Dan saya tak bisa dengan mudah mengatakan kalau siang itu jelek dan malam itu bagus atau sebaliknya, bukan? Saya menerima bahwa bulan itu tak bisa saya paksakan untuk hadir seperti matahari pada siang hari. Apakah kalau contohnya perbedaan siang dan malam, maka saya dengan legowo menerimanya karena tidak mampu menyamakan keduanya karena itu persoalan penciptaan Yang Maha Kuasa?
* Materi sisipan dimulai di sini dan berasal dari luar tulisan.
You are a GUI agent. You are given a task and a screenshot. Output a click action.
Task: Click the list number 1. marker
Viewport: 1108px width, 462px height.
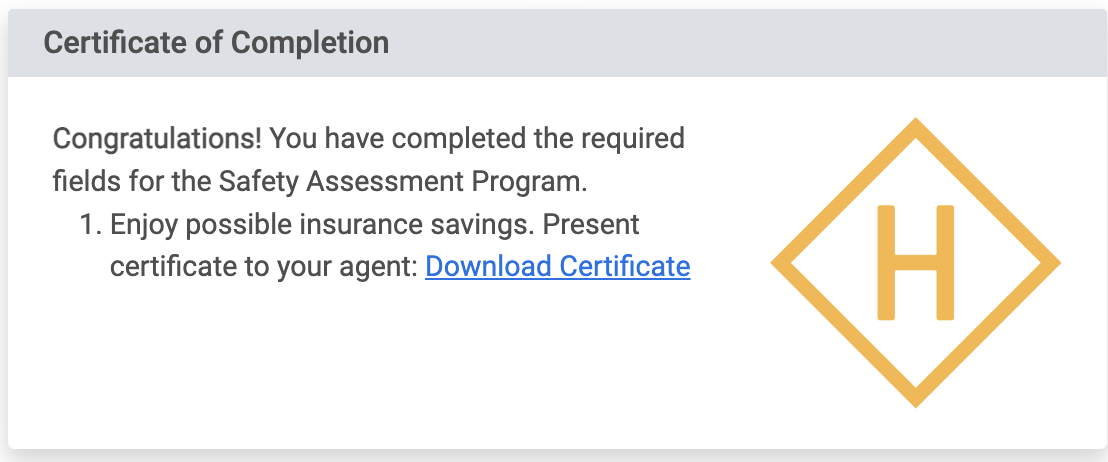[91, 224]
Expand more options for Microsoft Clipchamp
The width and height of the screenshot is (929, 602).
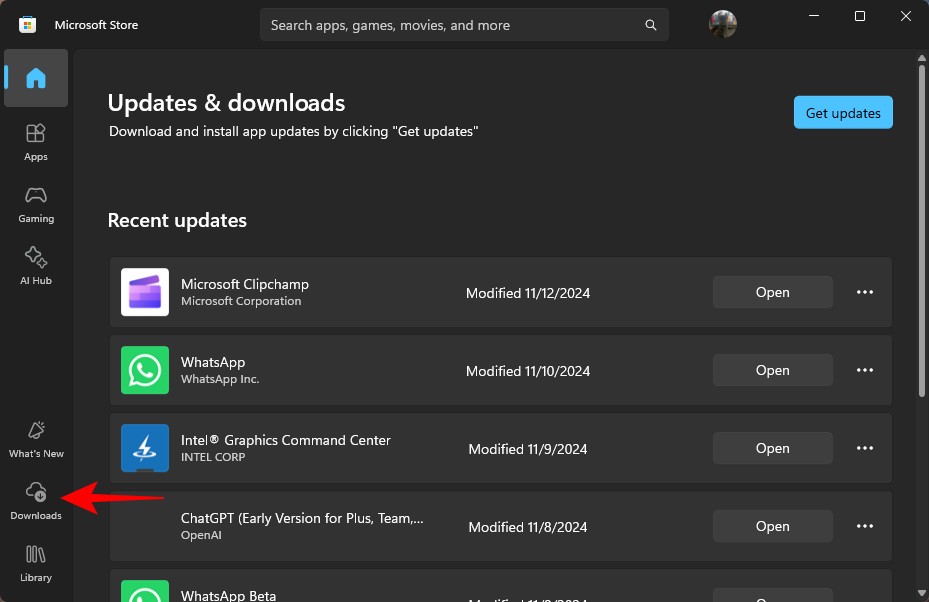(x=865, y=293)
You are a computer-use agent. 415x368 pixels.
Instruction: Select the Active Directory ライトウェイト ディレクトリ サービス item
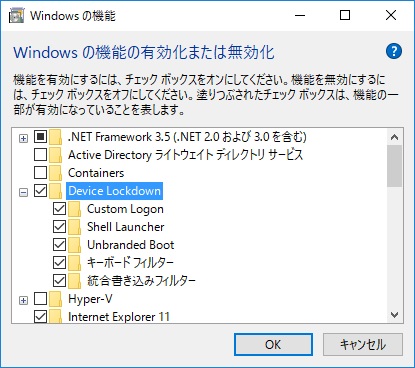pyautogui.click(x=185, y=155)

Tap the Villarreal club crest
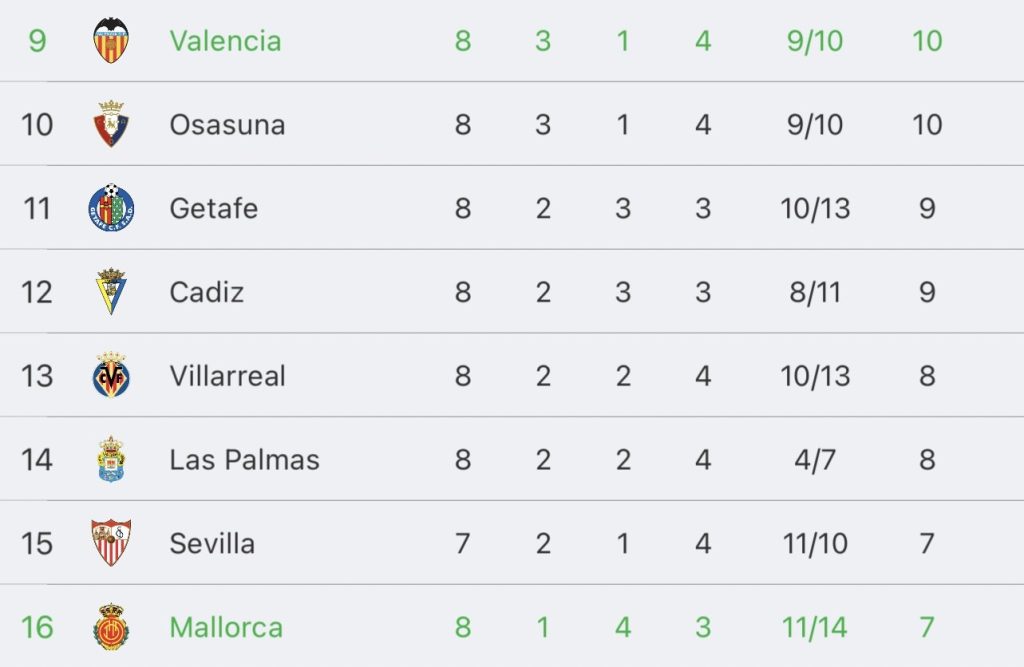point(111,375)
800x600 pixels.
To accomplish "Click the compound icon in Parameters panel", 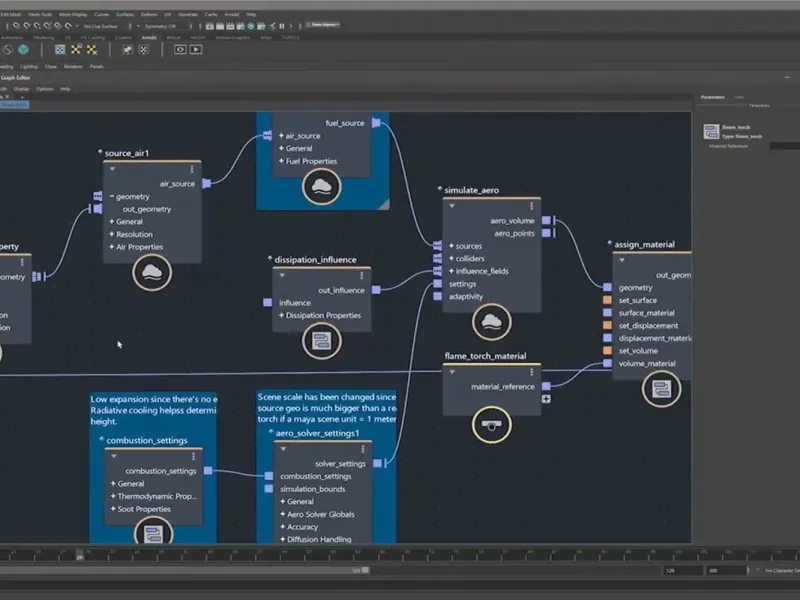I will coord(711,131).
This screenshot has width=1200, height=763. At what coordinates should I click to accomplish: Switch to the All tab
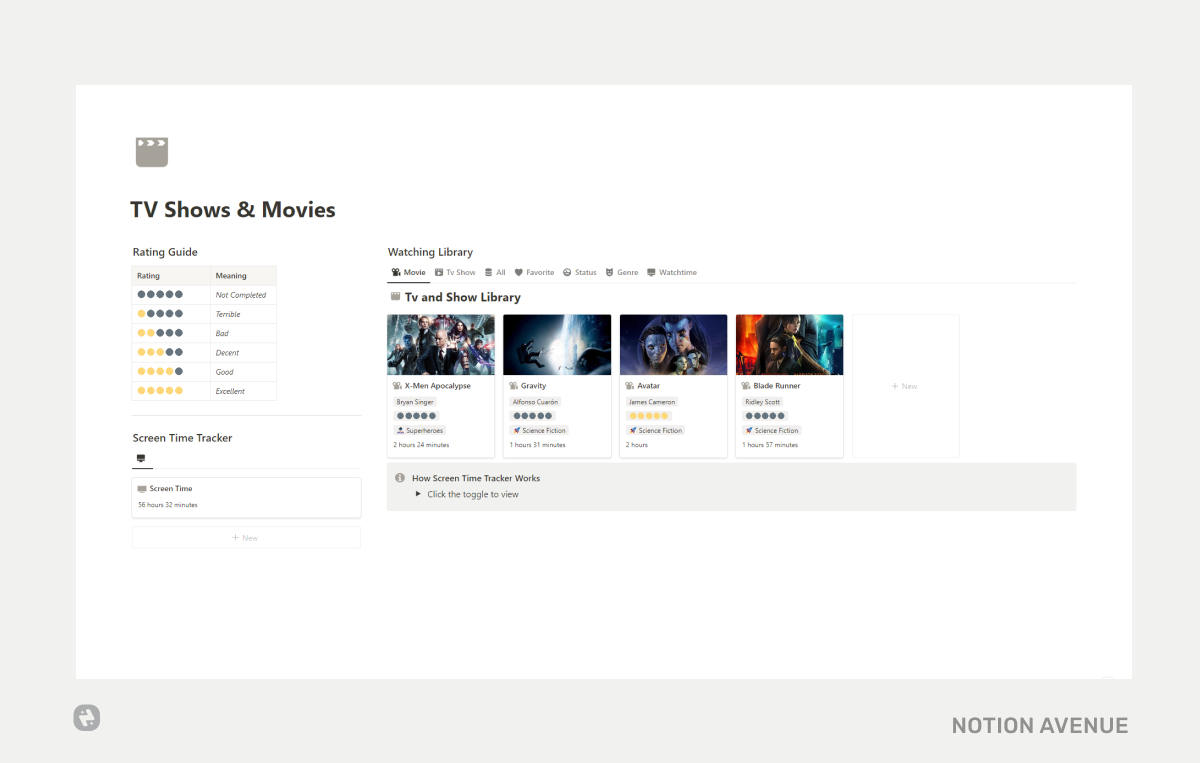(494, 271)
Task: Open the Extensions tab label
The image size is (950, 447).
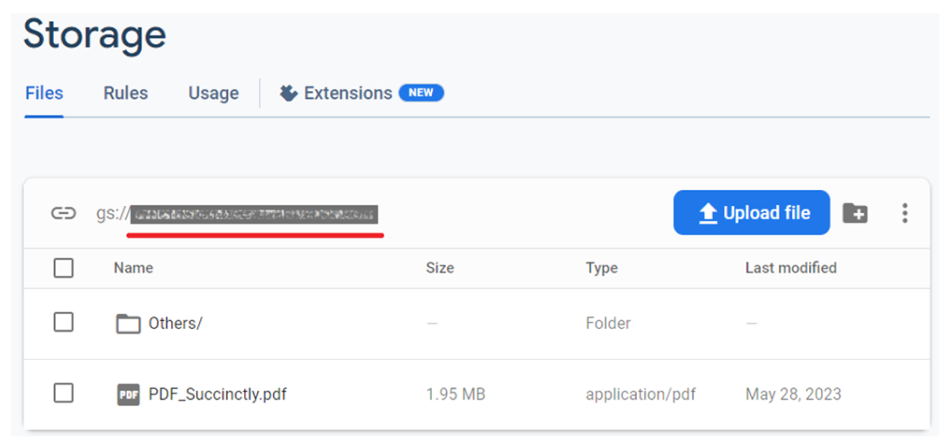Action: (x=348, y=93)
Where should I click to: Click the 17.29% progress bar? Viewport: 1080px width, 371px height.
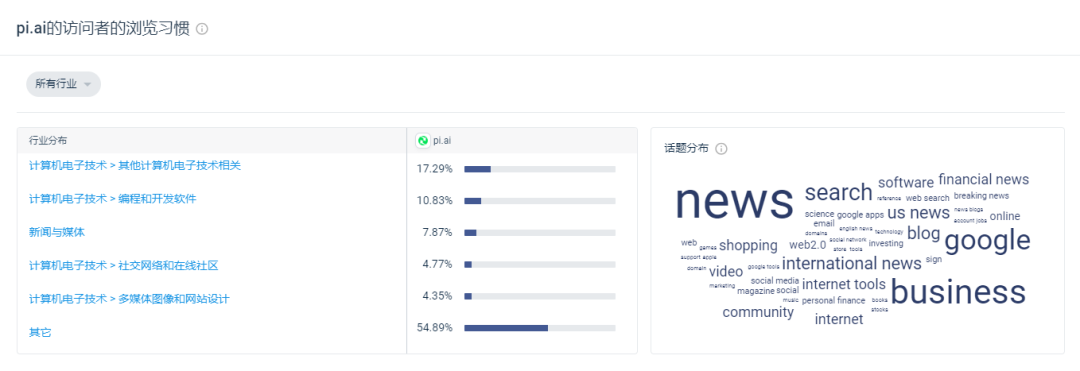540,169
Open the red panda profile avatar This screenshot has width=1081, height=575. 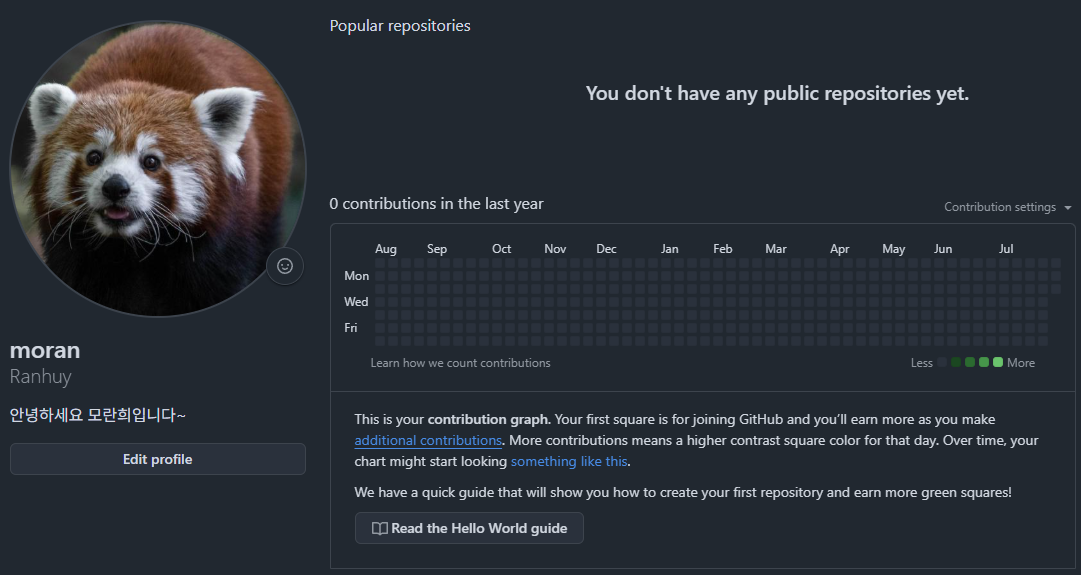click(x=158, y=168)
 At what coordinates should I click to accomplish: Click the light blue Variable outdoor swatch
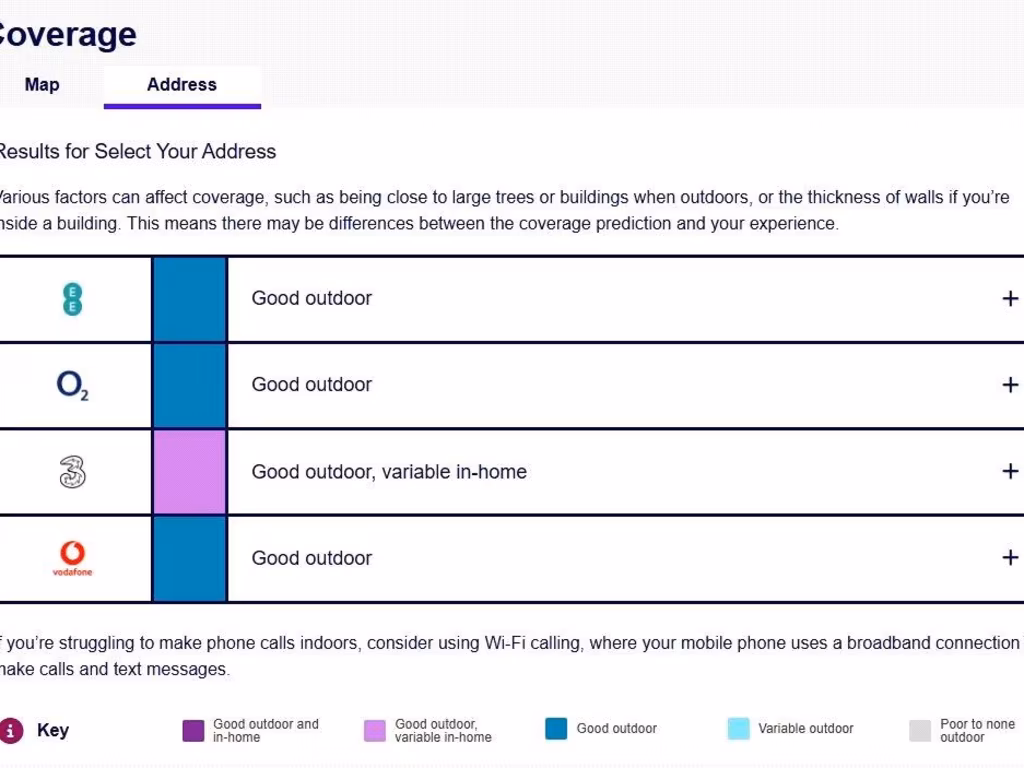[x=739, y=729]
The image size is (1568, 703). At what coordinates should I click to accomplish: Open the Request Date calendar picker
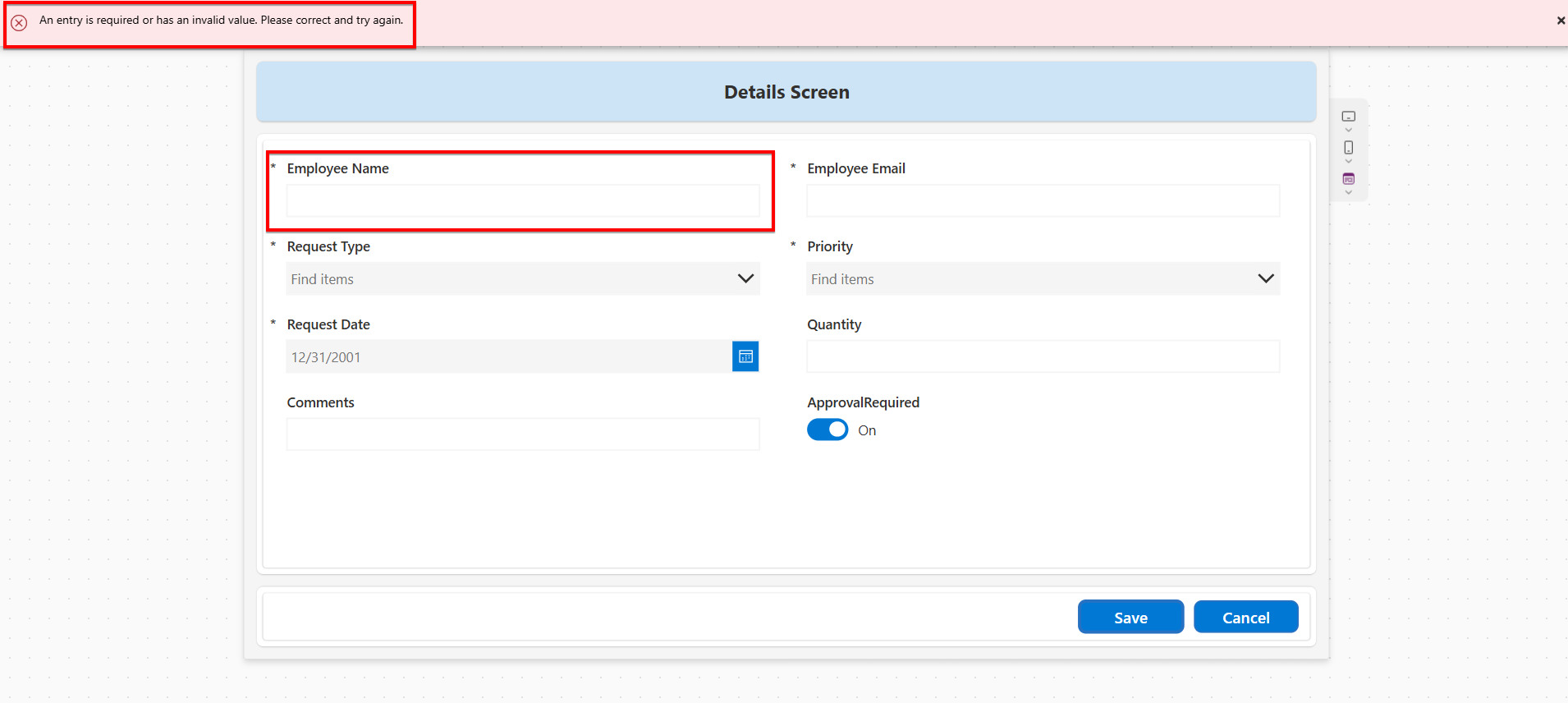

Bukankah keberadaan saya dan manusia lainnya juga soal urusan penciptaan? Tidakkah seyogianya kalau saya bisa menerima perbedaan siang dan malam dan sampai sekarang saya tak kesal karena perbedaan itu, mengapa saya masih suka ngotot dan sulit sekali untuk mengerti soal perbedaan sesama manusia?
Saya pernah mendengar kalimat macam begini. Perpecahan terjadi karena perbedaan pendapat. Kalau saya membaca kalimat itu, dan dengan IQ saya yang jongkok ini, saya bertanya. Apakah benar perbedaan yang membuat perpecahan?
Ataukah saya saja yang tidak mampu atau tidak mengerti atau tidak mau tahu dan tidak mau mengerti tentang perbedaan? Apakah perpecahan karena perbedaan terjadi karena saya tidak mau memberi kesempatan pada diri sendiri untuk memosisikan diri saya di posisi lawan?
Kalau saya bisa menempatkan diri pada posisi teman saya yang mengatakan tempat wisata yang kami tuju itu indah, bisa jadi yang awalnya yang saya katakan tidak bagus, menjadi bagus.
Apakah perpecahan karena perbedaan itu karena saya bukan tidak mau menempatkan posisi di pihak lawan bicara saya, tetapi takut menemukan bahwa setelah saya menempatkan diri di posisi itu, ternyata tujuan wisata itu memang benar cantik.
Sehingga daripada harus mengakui lawan saya yang benar dan menjadi kehilangan muka, ngotot adalah sebuah solusi yang saya pilih daripada memiliki kebesaran hati menerima kalau pendapat saya keliru tentang tujuan wisata itu.
Atau apakah mungkin perpecahan terjadi, bukan karena saya ini tidak tahu soal perbedaan, tetapi pada dasarnya saya ini memang senang saja mencari celah menjadi agen pemecah mumpung ada perbedaan? Mungkin saya harus menemukan jawabannya di tengah kemacetan sepagi itu.